What to do:
1) Decide whether each statement about the letter to Máximo Gómez below agrees with it, answering yes or no and quoting the letter's deciding words.
(a) The letter is dated New York, October 20, 1884.
(b) The letter says a nation is founded the way a military camp is set up.
(c) The letter calls civic freedoms the sole object for which it is worth throwing a country into the struggle.
2) Answer these questions from the letter to Máximo Gómez below.
(a) On what morning did the writer leave Gómez's house?
(b) What does the letter call more delicate and complex than any other work?
(c) For what three qualities did Gómez win fame in an earlier exploit?

Selected excerpt:
'''
Front Door to Cuba

Martí's Letter to Maximo Gomez

In which he resigns from the revolutionary movement in 1884.

New York, October 20, 1884

General Máximo Gómez

Distinguished General and Friend,


When I left your house on Saturday morning, I was so distressed that I wanted to let two days go by so that the determination which that distress, together with others from the past, inspired in me would not be the result of a passing bewilderment or of excessive zeal in the defense of things which I would never wish to see attacked, but would rather be the product of mature reflections. It is very distressing to me to have to say these things to a man whom I believe to be sincere and good, and who has outstanding qualities for becoming truly great. But there is something that is more important than all of the personal liking I have for you, and even more than all apparent circumstantial reason. This is my determination not to do anything, out of blind love for an idea to which I have devoted my entire life, which would bring to my land a regime of personal despotism that would be more shameful and unfortunate than the political despotism to which it is now subjected, and that would be more serious and harder to uproot, because it would be justified by some virtues, embellished by the idea embodied in it and legitimized by success.

A nation is not founded as military camp is set up, General. The preparatory work for a revolution is more delicate and complex than any other, but instead of a sincere desire to understand and conciliate all of the work, wishes and elements that are required for armed struggle (simply one form of the spirit of independence), one sees rather an intention-roughly expressed at every step or poorly disguised-of making all the resources of faith and of war which that spirit arouses serve the personal aims of the justly famed chiefs who present themselves to lead the war. It his situation, what guarantees can there be that civic freedoms-the sole object for which it is worth throwing a country into the struggle-will be any better respected in the future? What are we, general? The heroic, selfless servants of an idea which warms our hearts, the loyal friends of an unhappy nation, or the valiant and fortunate commanders who, with whip in hand and spurs on our boots, are preparing to bring war to a nation in order to take possession of it? Are you going to lose the fame won in an earlier exploit-fame for your courage, loyalty and wisdom-in another? If war-and its noble, legitimate prestige-is possible, it is because there already exists the spirit that demands it and makes it necessary, a spirit forged with much pain. That spirit must be protected, and the deepest respect must be paid to it in every public ad private act; because, just as everyone who gives his life in the service of a great idea is admirable, he who makes use of a great idea to serve his personal hopes of glory or power is abominable, even though he may risk his life for those hopes. Everyone has the right to risk his life selflessly.
'''
Provided records:
'''
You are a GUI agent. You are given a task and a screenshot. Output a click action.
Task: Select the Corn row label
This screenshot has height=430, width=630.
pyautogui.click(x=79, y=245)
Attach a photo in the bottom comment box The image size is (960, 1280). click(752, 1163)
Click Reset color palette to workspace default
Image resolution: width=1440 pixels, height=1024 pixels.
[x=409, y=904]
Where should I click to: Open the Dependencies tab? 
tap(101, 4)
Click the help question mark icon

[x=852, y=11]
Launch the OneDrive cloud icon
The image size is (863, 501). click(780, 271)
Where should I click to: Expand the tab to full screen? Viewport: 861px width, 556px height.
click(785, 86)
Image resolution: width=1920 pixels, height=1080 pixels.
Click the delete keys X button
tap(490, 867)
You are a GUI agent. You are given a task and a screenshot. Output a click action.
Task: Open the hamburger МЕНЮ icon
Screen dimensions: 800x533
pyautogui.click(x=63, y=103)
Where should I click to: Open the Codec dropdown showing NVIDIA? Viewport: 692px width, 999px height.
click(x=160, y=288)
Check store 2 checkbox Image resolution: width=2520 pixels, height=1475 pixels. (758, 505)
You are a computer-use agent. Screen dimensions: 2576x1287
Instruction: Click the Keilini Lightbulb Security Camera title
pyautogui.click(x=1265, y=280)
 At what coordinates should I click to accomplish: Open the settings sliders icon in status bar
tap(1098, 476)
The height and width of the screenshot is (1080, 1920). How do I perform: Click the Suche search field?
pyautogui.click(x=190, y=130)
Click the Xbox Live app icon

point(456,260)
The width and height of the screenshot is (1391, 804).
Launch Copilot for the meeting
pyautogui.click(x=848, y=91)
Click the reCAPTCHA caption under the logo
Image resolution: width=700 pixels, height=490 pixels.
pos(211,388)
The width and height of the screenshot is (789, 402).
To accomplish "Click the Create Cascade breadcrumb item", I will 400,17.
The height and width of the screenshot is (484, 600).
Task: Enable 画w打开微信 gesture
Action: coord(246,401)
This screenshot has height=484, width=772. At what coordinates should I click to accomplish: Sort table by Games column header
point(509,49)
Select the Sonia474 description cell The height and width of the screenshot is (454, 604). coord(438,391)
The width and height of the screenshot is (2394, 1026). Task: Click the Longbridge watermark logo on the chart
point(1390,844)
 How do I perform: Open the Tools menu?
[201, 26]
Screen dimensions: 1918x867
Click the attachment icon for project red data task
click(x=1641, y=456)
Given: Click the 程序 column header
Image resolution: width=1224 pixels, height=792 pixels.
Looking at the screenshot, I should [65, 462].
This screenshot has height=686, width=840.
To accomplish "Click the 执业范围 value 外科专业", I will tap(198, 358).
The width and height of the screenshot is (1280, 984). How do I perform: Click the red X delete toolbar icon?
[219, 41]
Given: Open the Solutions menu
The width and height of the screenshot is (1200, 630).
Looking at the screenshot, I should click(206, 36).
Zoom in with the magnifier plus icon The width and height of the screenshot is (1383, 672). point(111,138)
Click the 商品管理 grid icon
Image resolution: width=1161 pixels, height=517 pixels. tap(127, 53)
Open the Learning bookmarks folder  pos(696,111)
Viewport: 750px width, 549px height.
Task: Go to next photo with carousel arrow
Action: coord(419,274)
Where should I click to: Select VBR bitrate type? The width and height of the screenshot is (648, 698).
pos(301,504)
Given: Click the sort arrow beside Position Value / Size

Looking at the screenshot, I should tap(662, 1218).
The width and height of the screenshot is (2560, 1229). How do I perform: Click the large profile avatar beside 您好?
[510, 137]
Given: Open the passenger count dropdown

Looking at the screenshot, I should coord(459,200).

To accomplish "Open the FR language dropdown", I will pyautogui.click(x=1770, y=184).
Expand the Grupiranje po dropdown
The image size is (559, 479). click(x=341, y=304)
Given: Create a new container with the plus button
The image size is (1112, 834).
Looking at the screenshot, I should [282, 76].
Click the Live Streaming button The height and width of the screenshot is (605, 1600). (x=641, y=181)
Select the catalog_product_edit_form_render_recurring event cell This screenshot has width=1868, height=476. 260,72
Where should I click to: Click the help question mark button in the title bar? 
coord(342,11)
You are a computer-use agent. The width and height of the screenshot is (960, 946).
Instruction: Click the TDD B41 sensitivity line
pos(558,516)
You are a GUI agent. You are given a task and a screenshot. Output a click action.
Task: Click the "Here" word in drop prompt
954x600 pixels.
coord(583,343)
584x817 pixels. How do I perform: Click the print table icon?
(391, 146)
'''
The results:
1)
(a) Yes: "New York, October 20, 1884"
(b) No: "A nation is not founded as military camp is set up, General."
(c) Yes: "civic freedoms-the sole object for which it is worth throwing a country into the struggle"

2)
(a) Saturday morning
(b) The preparatory work for a revolution
(c) Courage, loyalty and wisdom